For both products, memory usage is based on the working set of data. That should be small for what we need to do. If users want to use the bundled software for other uses, it would be up to them to ensure the node is properly sized.
yes we took a look at that as well, however pacemaker/corosync are very (very very) hard to package, making them a problematic solution for gitlab (the package).
Also, while i love corosync, it relies heavily on network stability, so it doesnt play well with our cloud based infrastructure.
On failover, Repmgrd would update the required key in a key/value store. This change would be picked up by Pgbouncer which would then propagate the change to the rest of Pgbouncer processes.

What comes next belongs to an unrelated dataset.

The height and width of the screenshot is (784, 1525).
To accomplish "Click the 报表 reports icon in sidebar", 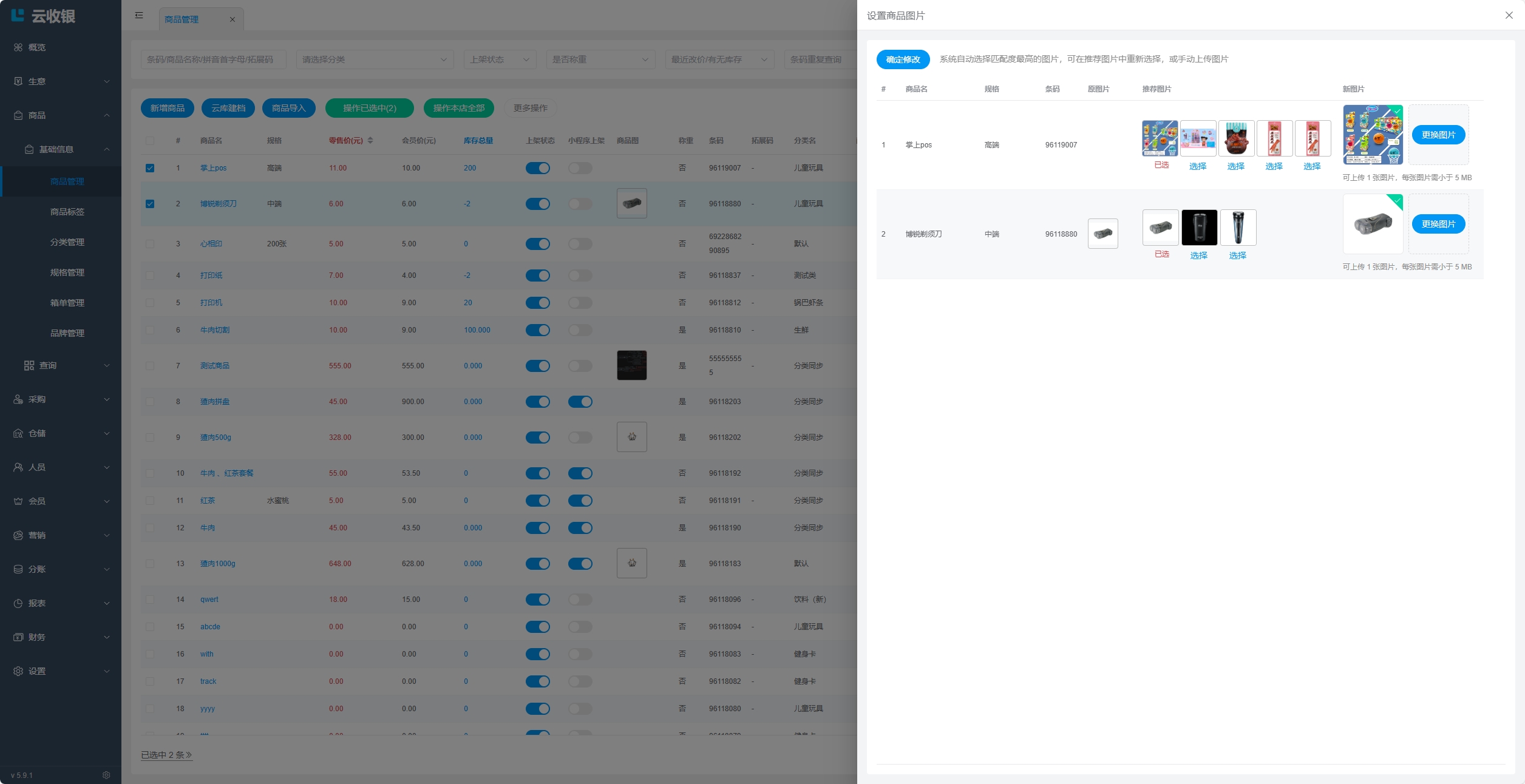I will pos(18,603).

That would then allow the traffic to be sent to the new primary.
Comparison
Complexity
Performance
Configuration
Features
Resources
Size
License
Etcd
Only for key-value store
Highly performant as key/value store
Requires 2 ports to be opened (Client requests and peer comms)
Only used as key/value store
For our use case, memory req. should be minimal
9ish MB
Apache 2.0
Consul
Key/value store is one of the features. Product with more features
Key/value store wise, less performant
Requires 4 ports (API, client, peer internal, peer external comms). For additional features, more ports
Health checks, Service discovery
For our use case, memory req. should be minimal
9ish MB
MPL 2.0
Pros vs Cons
For our current use case, PG HA failover key/value store: I would choose etcd. The fact that it requires 2 ports and that it is simpler to configure are the important factors. High performance does not matter for our use case, we don't expect a lot of traffic.
Future proofing: I would choose Consul. It has way more interesting features that could ultimately simplify required configuration. For example, it could unblock https://gitlab.com/gitlab-org/gitlab-ee/issues/2042 and allow us to build an EE feature which would allow the application to also read from read-only secondaries. We could also think about how to expend it further to use for secrets management between nodes.
Maintainability: I would choose Consul *. Production team already has this in the infrastructure and there is or will be knowledge in the company whose expertise we could re-use. * Here comes a but: The fact that production team is using Consul in the infra. does not bring value to the PG HA solution because production is using this independently and will use this independently from the package. However, there is something to be said about in house expertise.
Maturity: I would choose Etcd. Not that I think Consul is not stable piece of software, but for what it does Etcd has more kilometers behind it.
From all the data at our disposal at this point of discussion, I think we should go with Consul. The maintainability and additional options it opens for future gives more value and for our use case, it will do the same etcd can do at the moment.
@stanhu@ibaum Let me know what you think about this.
In order to get consul up and running I need to start by automating the following
Deploying consul cluster
I'll start by working similar to repmgrd. After install, a user would need to run a join command to get the nodes to cluster together. They just need to know the name of one node in the cluster. I think I prefer this to embedding node names in gitlab.rb. It should be safe to assume nodes will be added and removed over time. So forcing users to maintain the attribute list seems the wrong way.
Deploying consul agent
Initially it needs to deploy to PostgreSQL and Pgbouncer nodes
Add postgresql service, with status check to PostgreSQL nodes
Add service to watch and react to postgresql service updates on pgbouncer nodes
Current known unknowns:
I don't think we need a gitlab-ctl consul subcommand. The command line application is smart enough to talk to the local agent, and get its configuration from there. So we don't need to have any GitLab specific command line options. For workflow consistency, we might consider adding the subcommand anyway, and just blindly passing the arguments on to the consul command.
Initial release is out, and should be considered beta. I've added several issues as related issues to this ticket. These are all bug fixes or enhancements.